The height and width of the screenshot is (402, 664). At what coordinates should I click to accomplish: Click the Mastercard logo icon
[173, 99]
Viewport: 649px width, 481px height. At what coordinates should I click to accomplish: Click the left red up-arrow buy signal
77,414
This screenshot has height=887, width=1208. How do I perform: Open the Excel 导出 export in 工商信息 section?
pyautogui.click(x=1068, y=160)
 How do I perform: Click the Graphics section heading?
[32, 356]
□ □ □ □ □
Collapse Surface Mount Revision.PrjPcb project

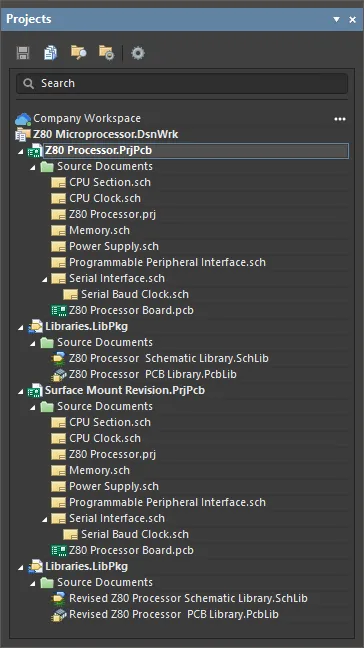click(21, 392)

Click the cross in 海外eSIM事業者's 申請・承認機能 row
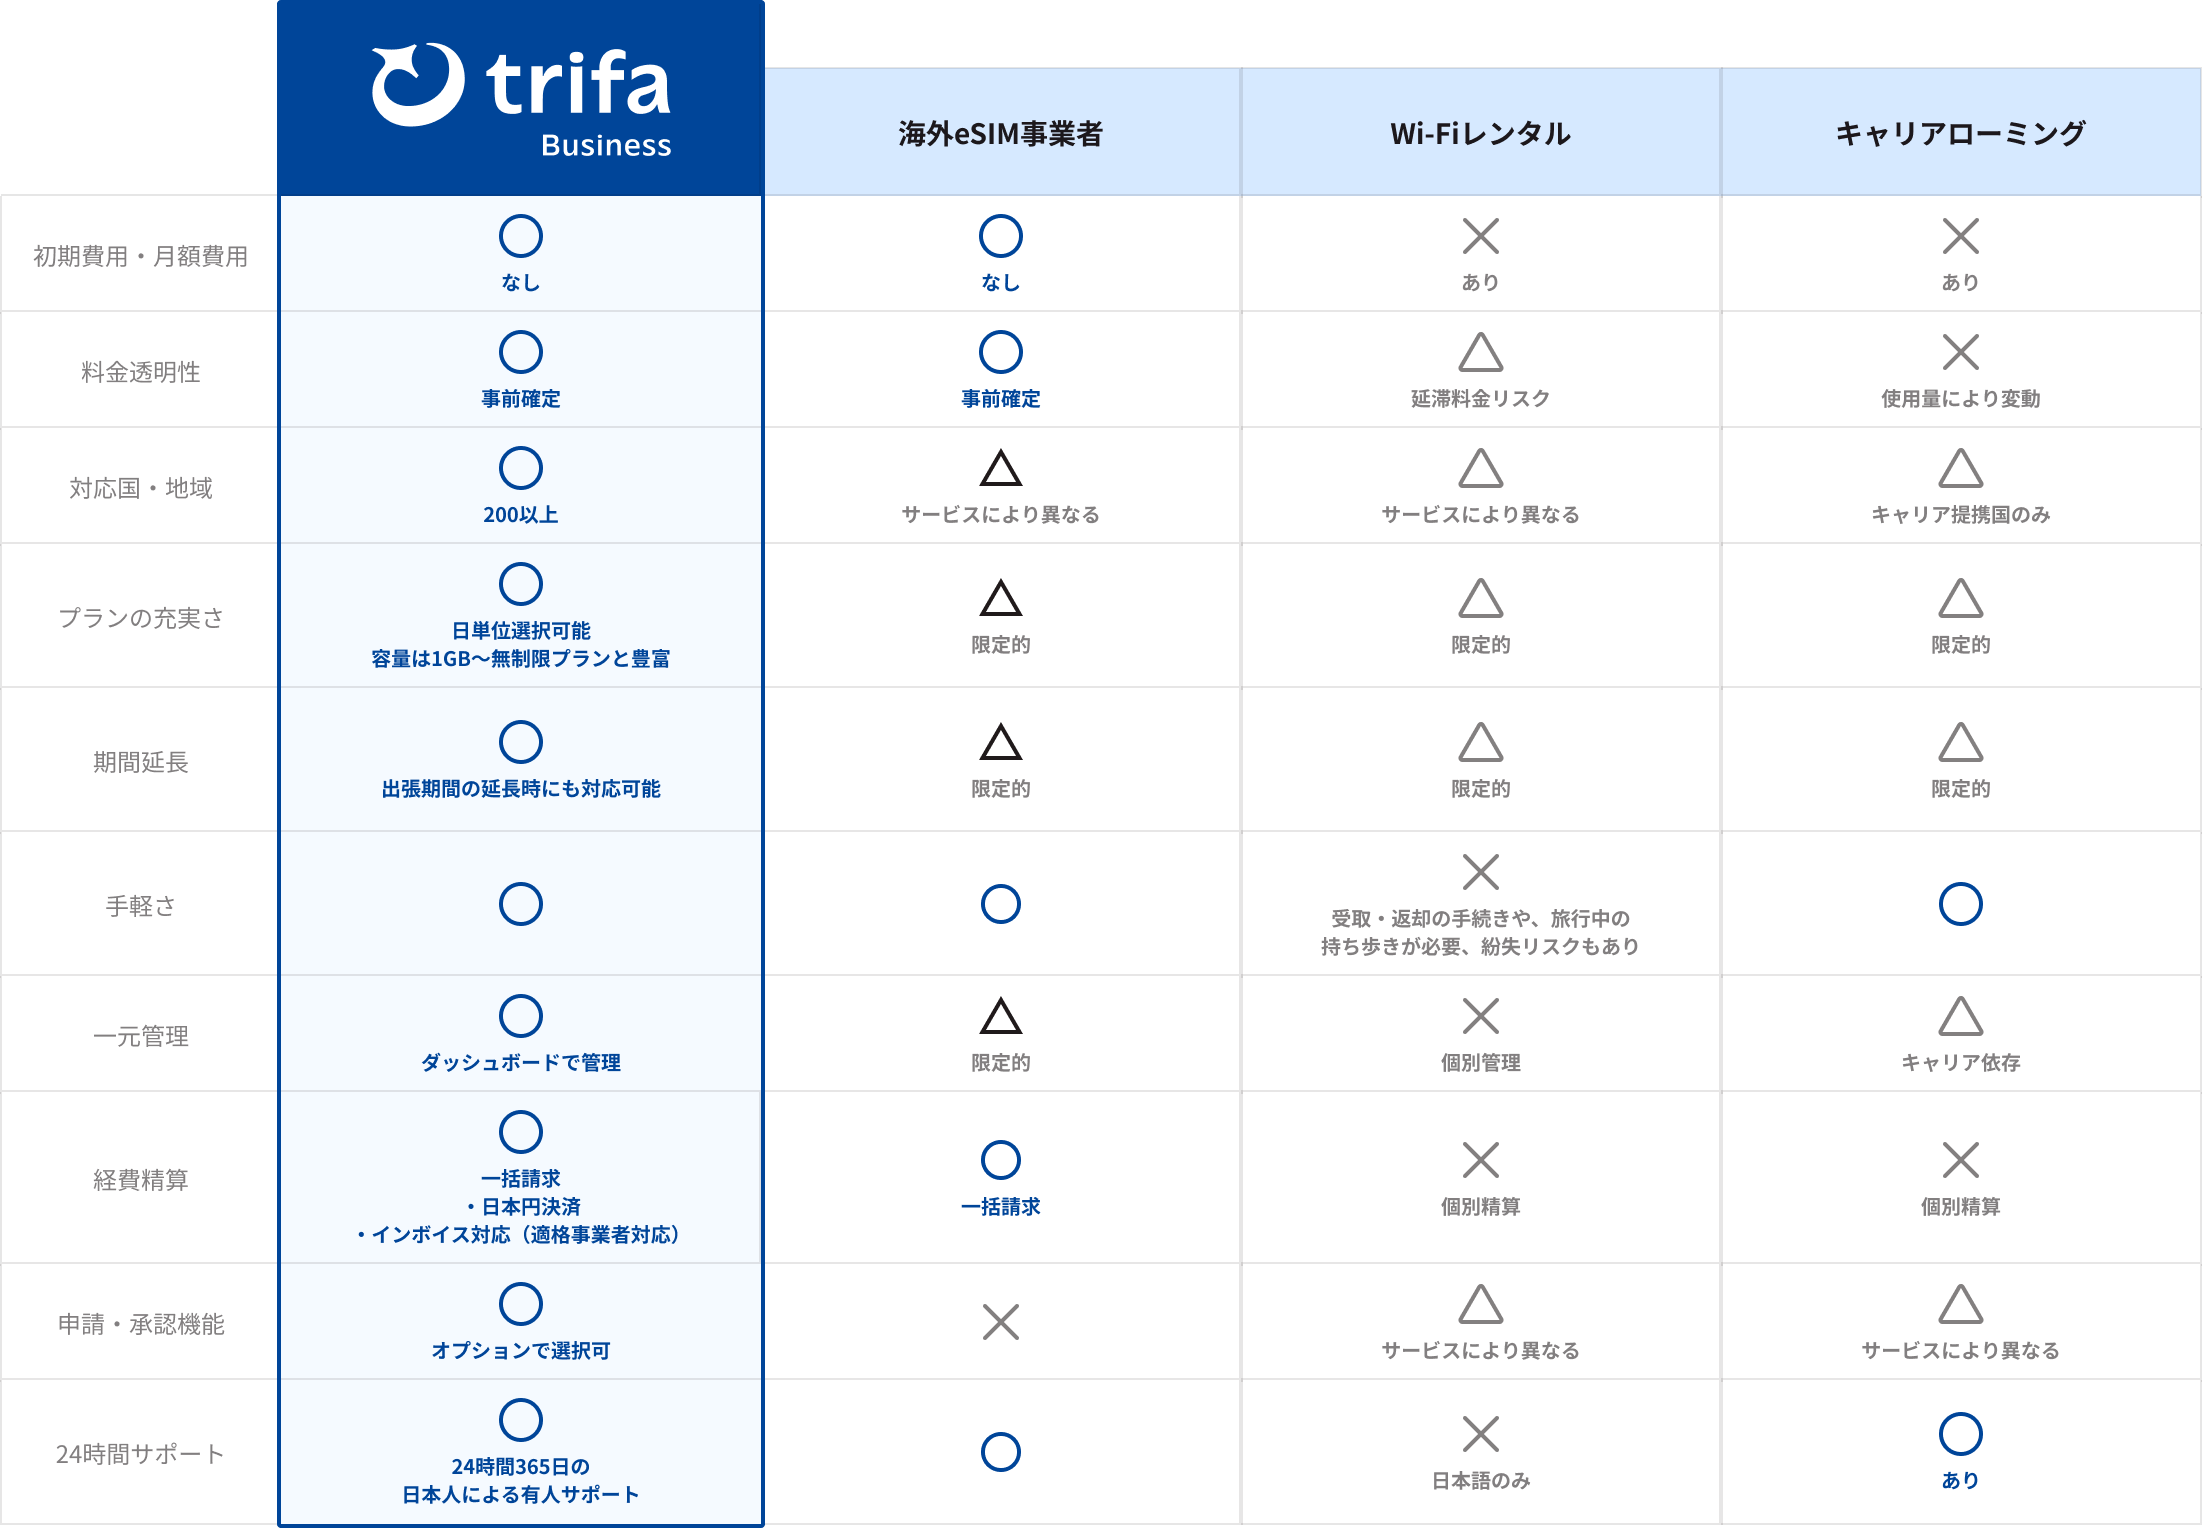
□ □ □ □ □
◆ **What to do**
Repeat, without pictures, exactly the lines of the data above from the one containing "Collapse Surface Mount" through the one containing "Click the cross in 海外eSIM事業者's 申請・承認機能 row", including both and adding nothing.

◆ **Answer box**
Collapse Surface Mount Revision.PrjPcb project

click(21, 392)

Click the cross in 海外eSIM事業者's 申請・承認機能 row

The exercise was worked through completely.